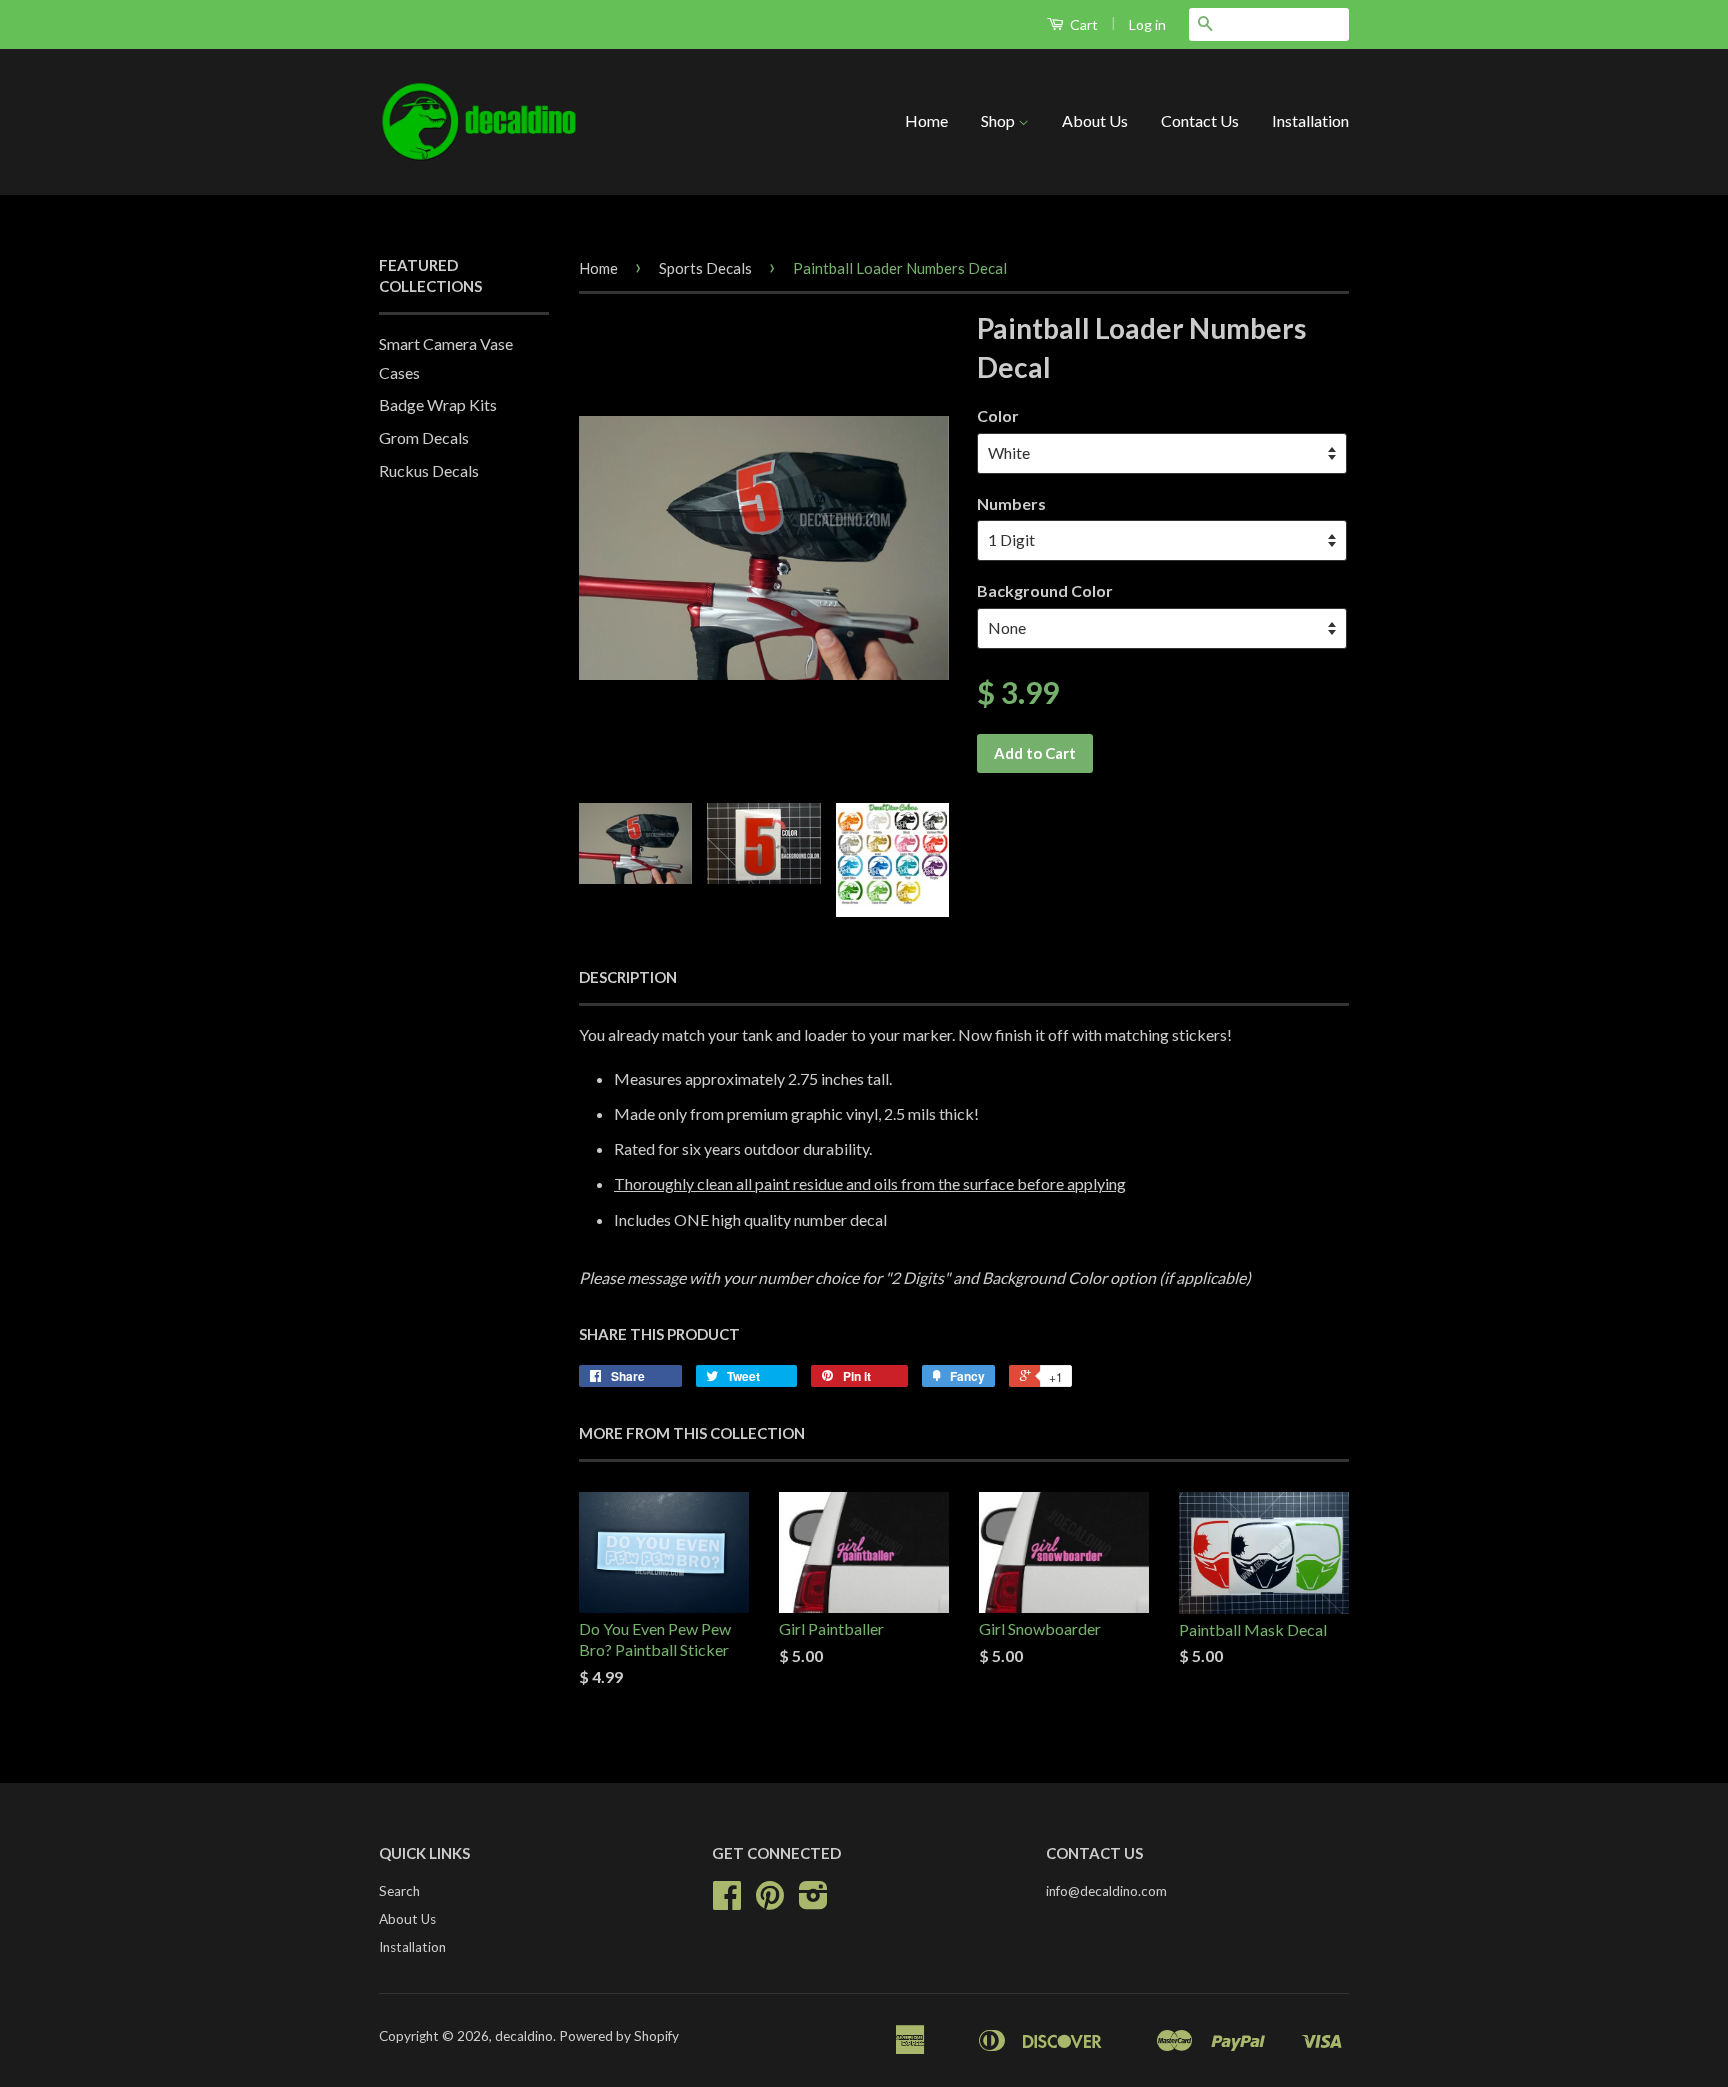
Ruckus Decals (429, 470)
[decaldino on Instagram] (813, 1902)
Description (628, 977)
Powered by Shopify (619, 2036)
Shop (999, 120)
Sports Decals (705, 268)
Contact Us (1200, 120)
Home (926, 120)
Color (998, 415)
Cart (1082, 24)
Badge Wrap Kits (438, 404)
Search (399, 1891)
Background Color (1045, 590)
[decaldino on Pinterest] (770, 1902)
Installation (1310, 120)
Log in (1147, 24)
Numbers (1011, 503)
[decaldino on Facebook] (727, 1902)
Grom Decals (424, 437)
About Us (1095, 120)
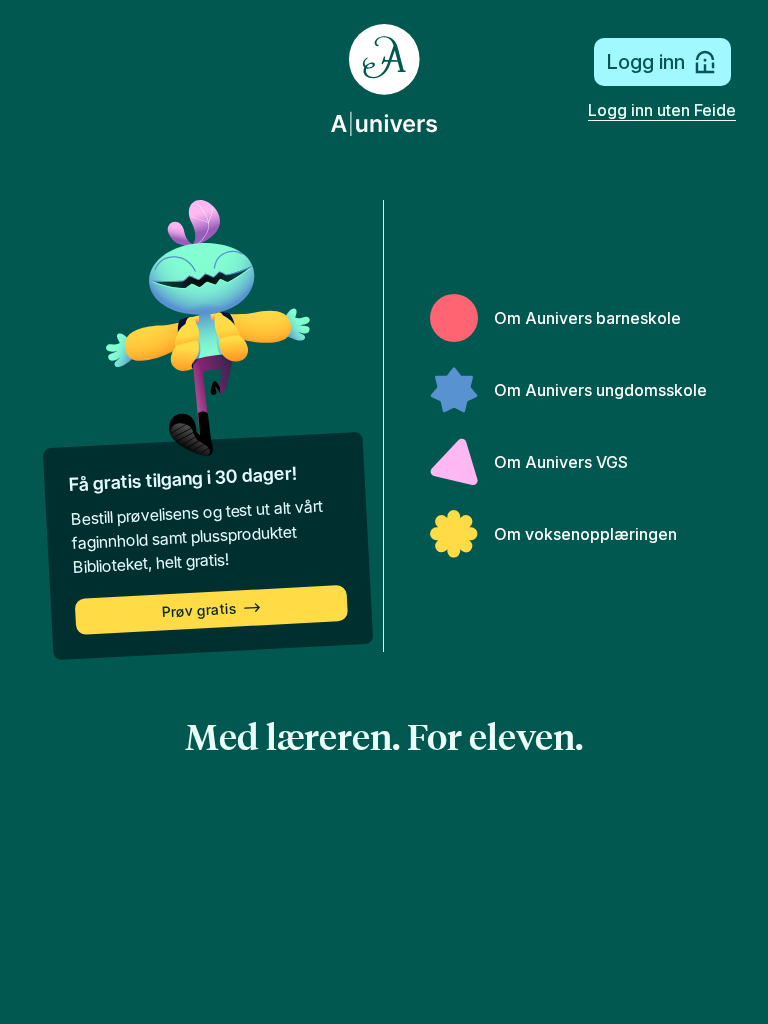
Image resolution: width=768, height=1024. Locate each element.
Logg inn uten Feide (662, 110)
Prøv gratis (199, 610)
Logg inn (645, 62)
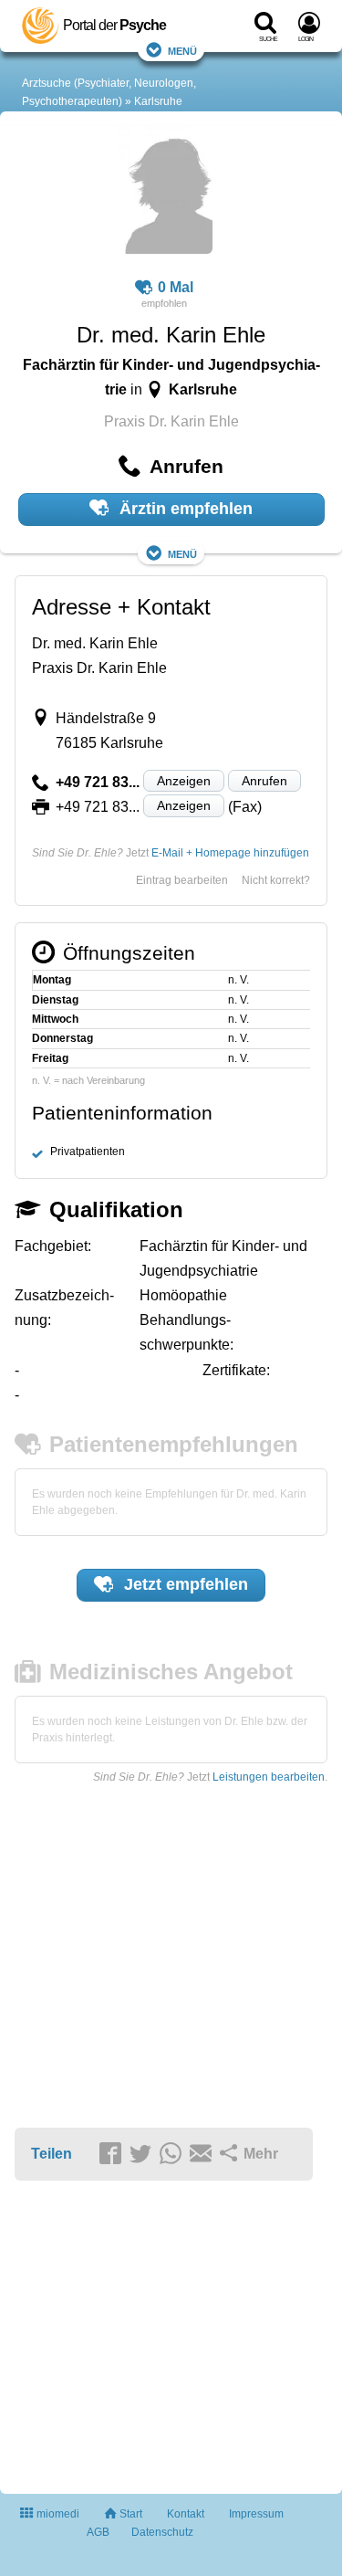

§

Leave out each picture and extract the lines from the one containing "Contact Us (1200, 120)" through the end of the records above, inclusive, exactly as they stand.

Contact Us (1200, 120)
Home (926, 120)
Color (998, 415)
Cart (1082, 24)
Badge Wrap Kits (438, 404)
Search (399, 1891)
Background Color (1045, 590)
[decaldino on Pinterest] (770, 1902)
Installation (1310, 120)
Log in (1147, 24)
Numbers (1011, 503)
[decaldino on Facebook] (727, 1902)
Grom Decals (424, 437)
About Us (1095, 120)
Image resolution: width=768, height=1024. Locate each element.
Logg inn uten Feide (662, 110)
Prøv gratis (199, 610)
Logg inn (645, 62)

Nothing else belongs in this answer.